**DESCRIPTION OF THE TASK**. Copy the records below exactly, starting at the line that contains "The width and height of the screenshot is (1217, 1339)." and ending at the line that contains "The height and width of the screenshot is (243, 347)."; leave out any pictures.

**PROVIDED RECORDS**.
------------------------------

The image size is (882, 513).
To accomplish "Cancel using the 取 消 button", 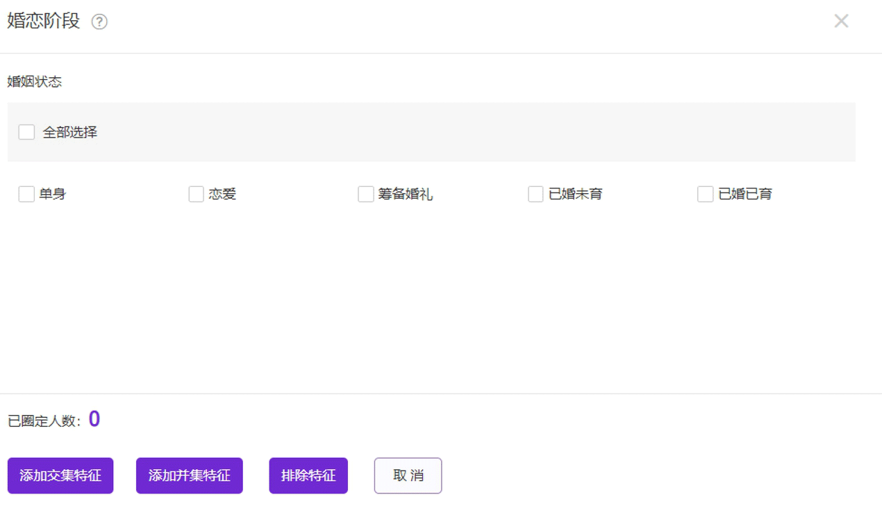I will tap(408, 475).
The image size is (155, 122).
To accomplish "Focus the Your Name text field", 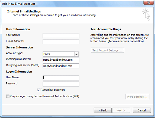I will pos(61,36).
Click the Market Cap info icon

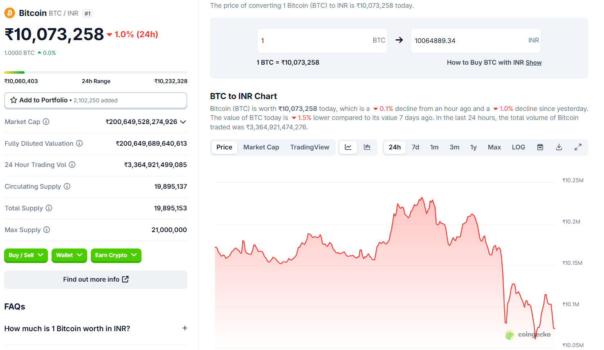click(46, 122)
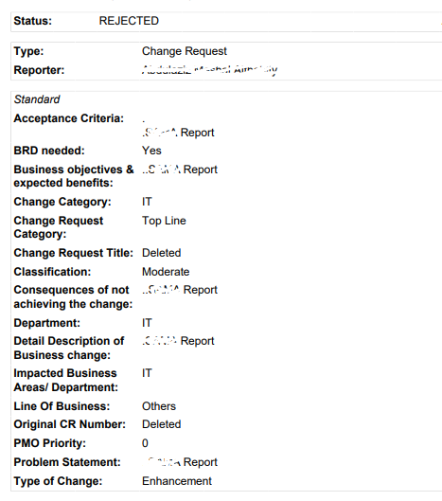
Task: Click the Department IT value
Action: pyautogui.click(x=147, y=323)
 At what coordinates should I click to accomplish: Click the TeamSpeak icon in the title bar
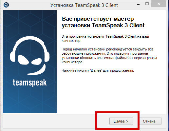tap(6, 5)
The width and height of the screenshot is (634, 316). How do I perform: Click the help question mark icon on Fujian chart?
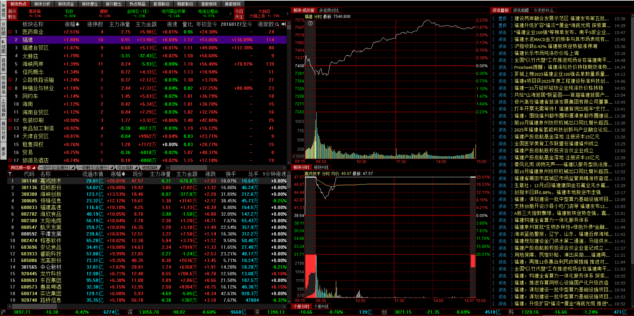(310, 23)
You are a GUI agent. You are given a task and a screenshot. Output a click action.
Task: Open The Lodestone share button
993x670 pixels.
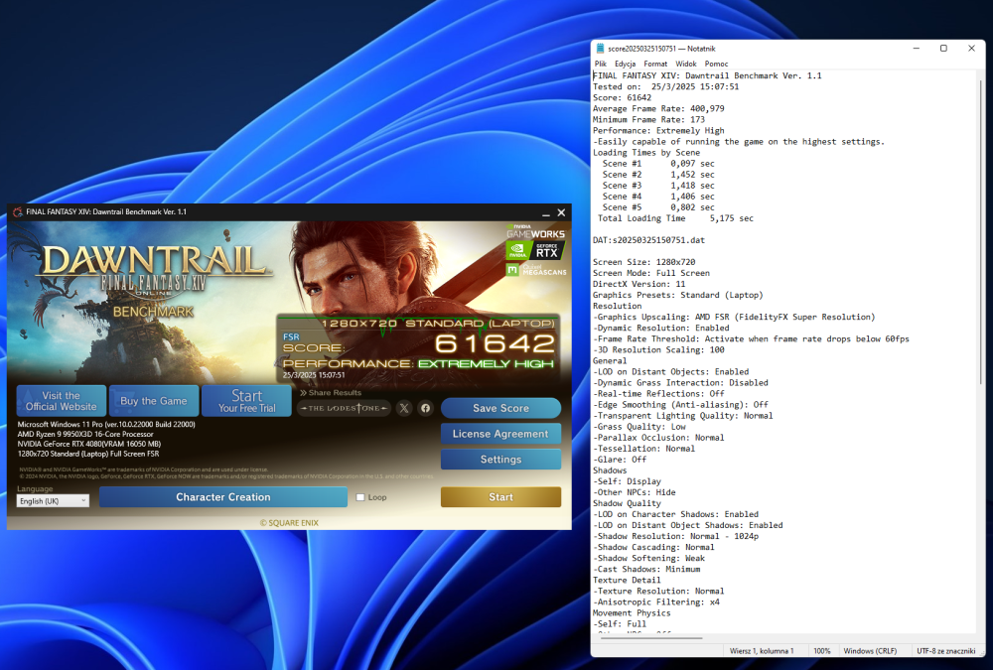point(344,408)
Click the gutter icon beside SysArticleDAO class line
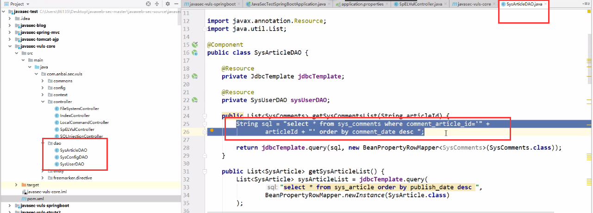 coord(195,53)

------------------------------

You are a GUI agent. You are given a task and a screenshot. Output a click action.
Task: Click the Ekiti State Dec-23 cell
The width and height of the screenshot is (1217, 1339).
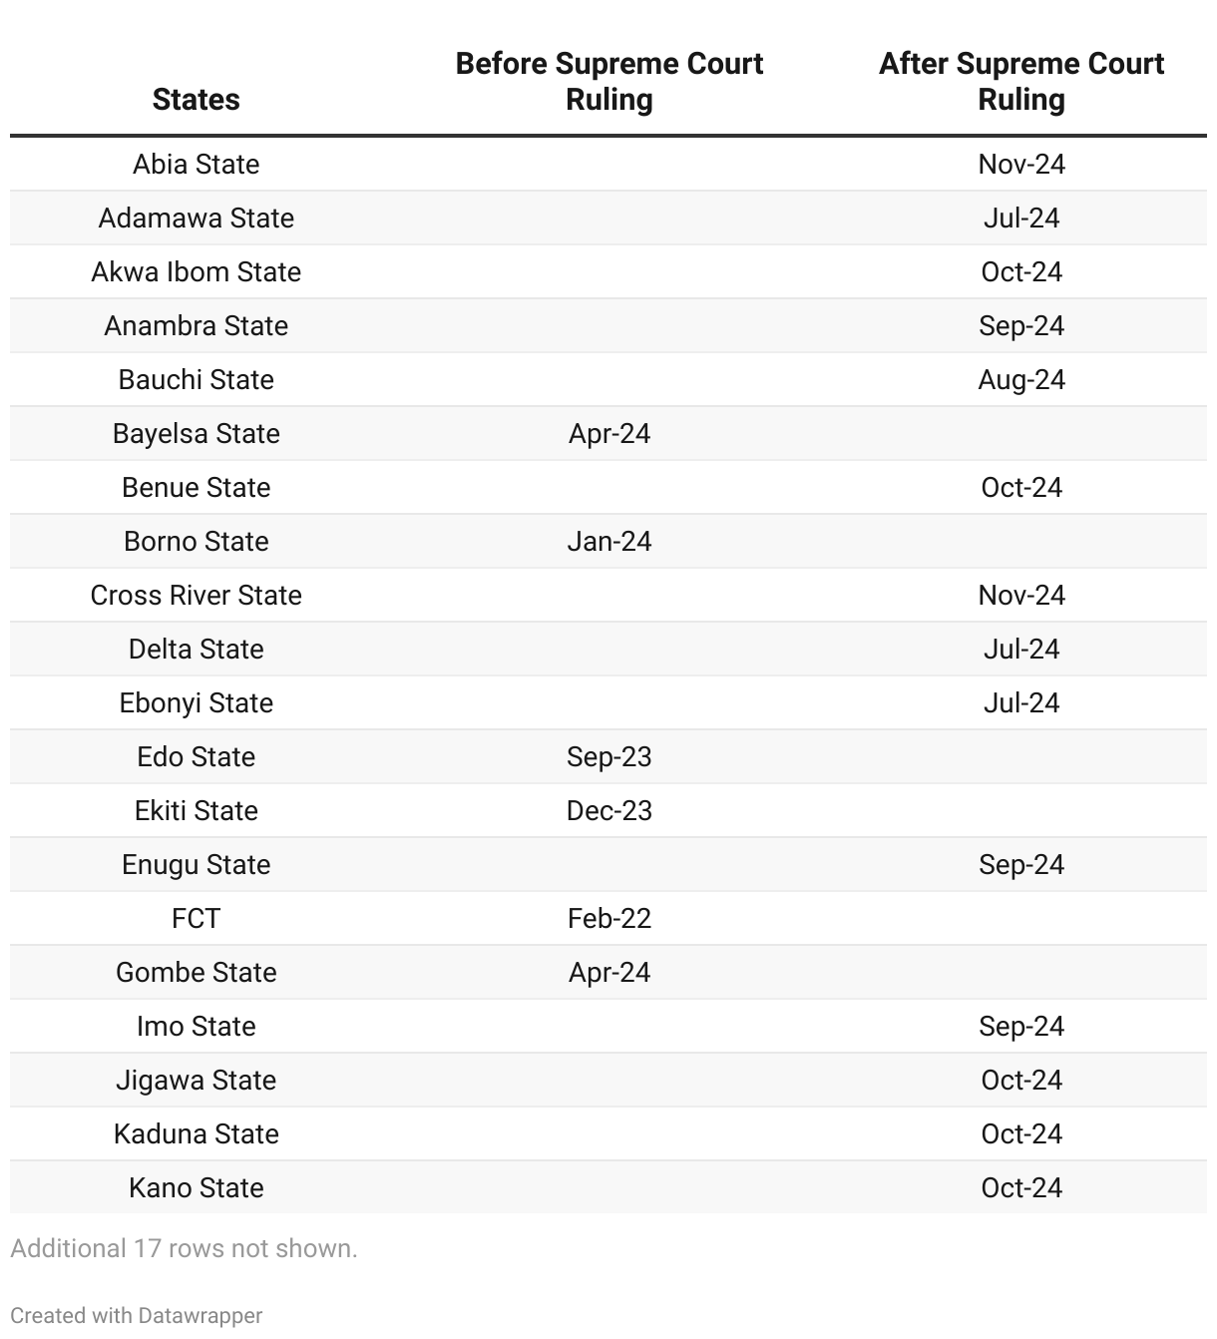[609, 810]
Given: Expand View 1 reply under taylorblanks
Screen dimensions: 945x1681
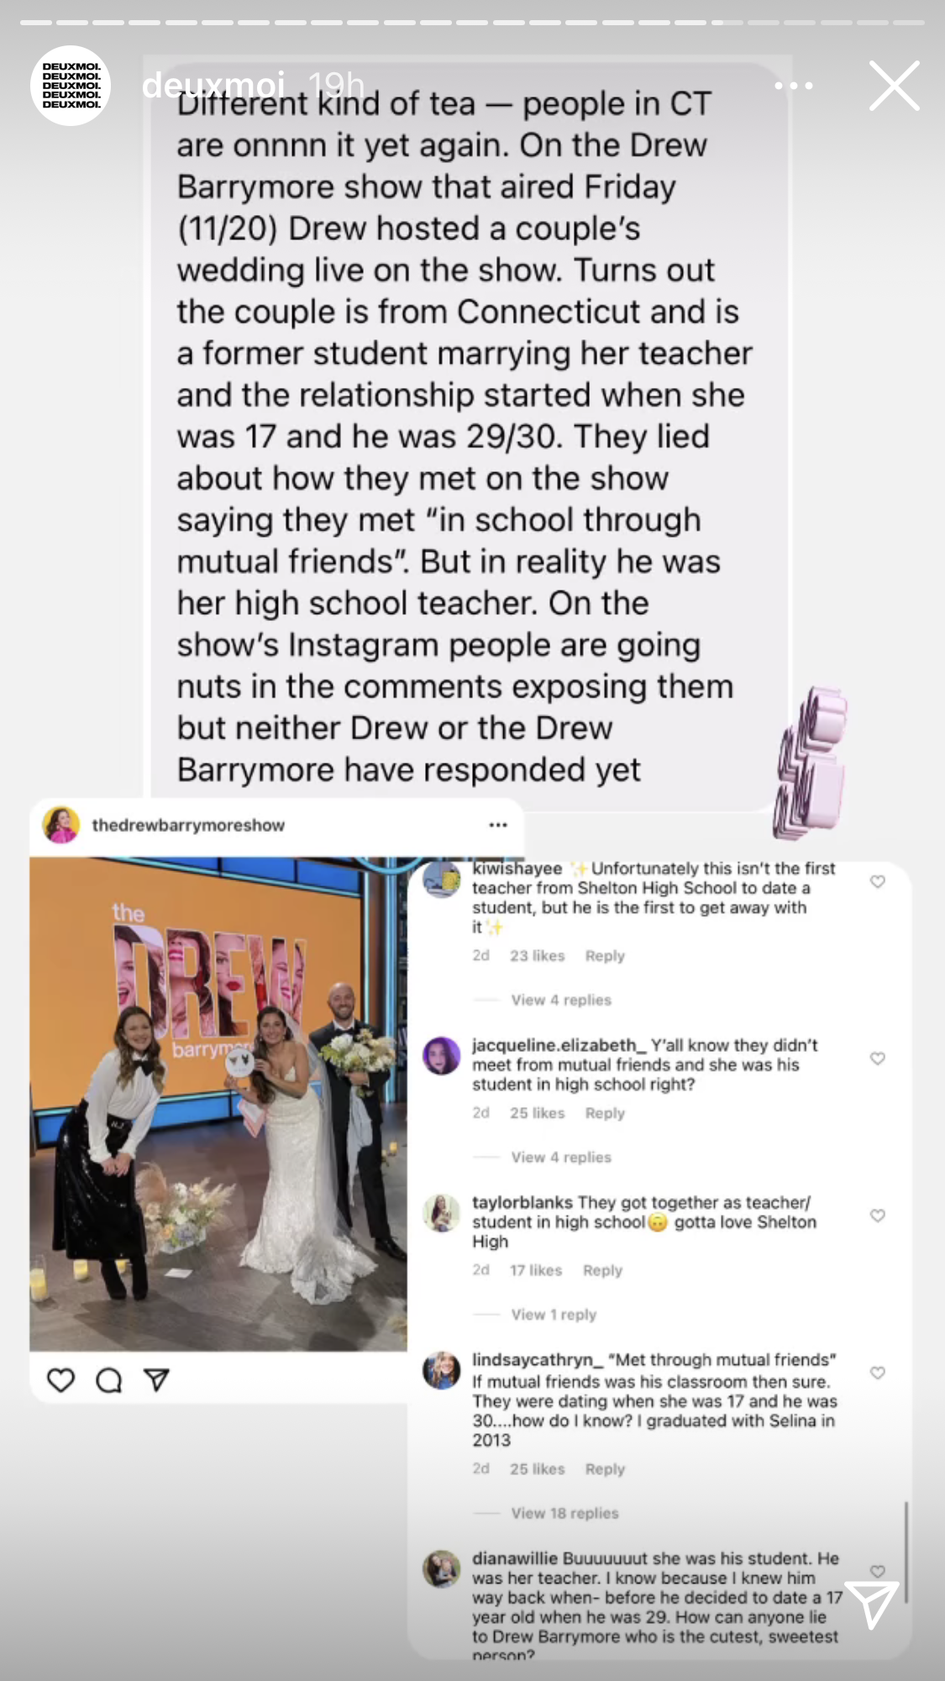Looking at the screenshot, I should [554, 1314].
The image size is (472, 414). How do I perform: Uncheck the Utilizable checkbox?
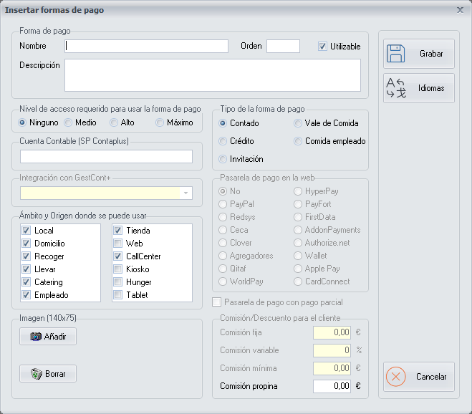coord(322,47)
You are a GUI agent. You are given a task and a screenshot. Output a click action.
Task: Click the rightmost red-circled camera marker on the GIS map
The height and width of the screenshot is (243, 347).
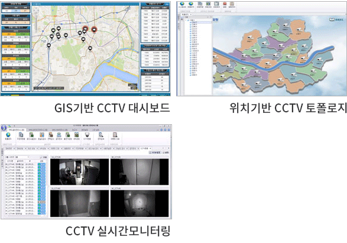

------------------------------

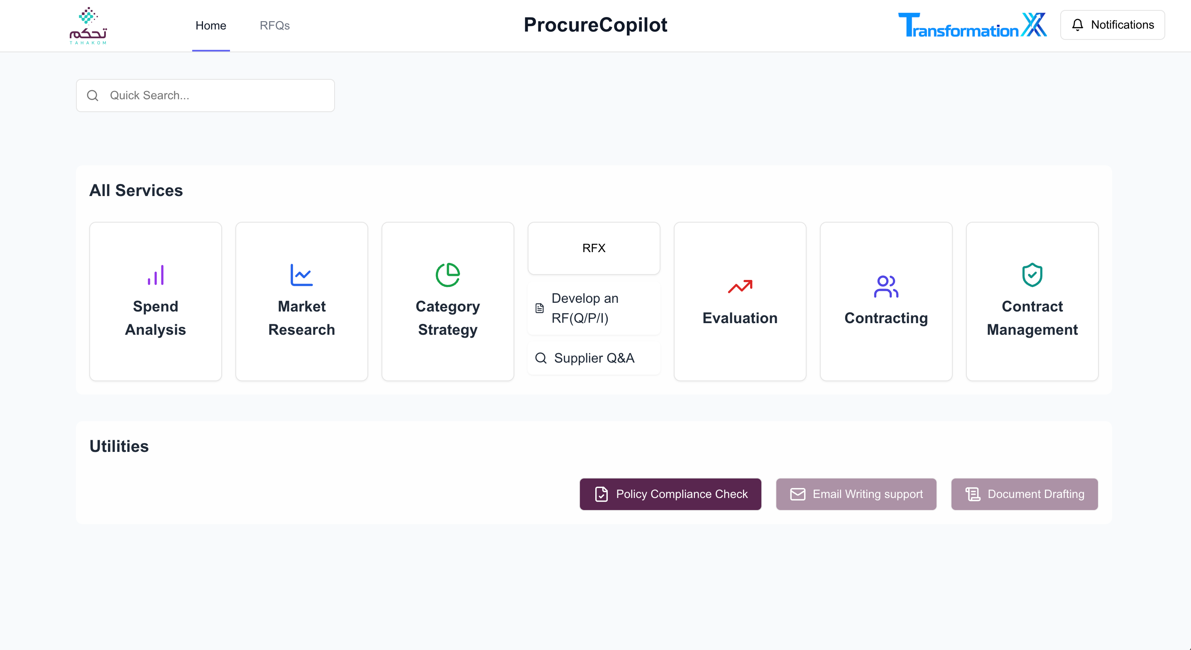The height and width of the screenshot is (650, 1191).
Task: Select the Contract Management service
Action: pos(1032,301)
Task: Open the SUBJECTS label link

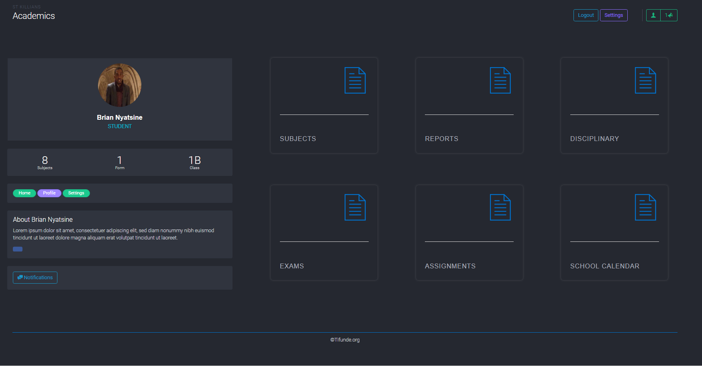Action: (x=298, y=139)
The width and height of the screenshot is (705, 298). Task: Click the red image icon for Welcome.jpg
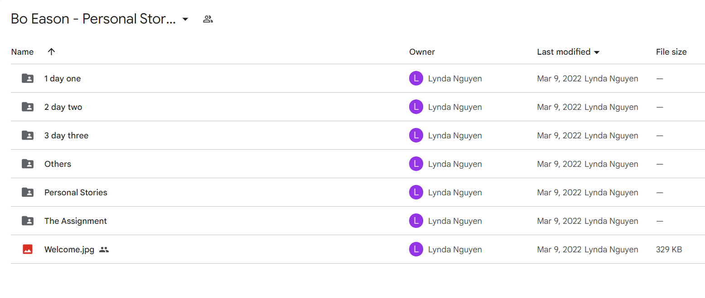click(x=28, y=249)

------------------------------

**SOLUTION BELOW**.
The width and height of the screenshot is (1217, 1339).
[609, 810]
Given: Expand View 1 reply under taylorblanks
Screen dimensions: 945x1681
Looking at the screenshot, I should [554, 1314].
The image size is (472, 414). How do I perform: Uncheck the Utilizable checkbox?
coord(322,47)
You are a GUI agent. You are given a task and a screenshot. Output a click action.
Task: Click the rightmost red-circled camera marker on the GIS map
The height and width of the screenshot is (243, 347).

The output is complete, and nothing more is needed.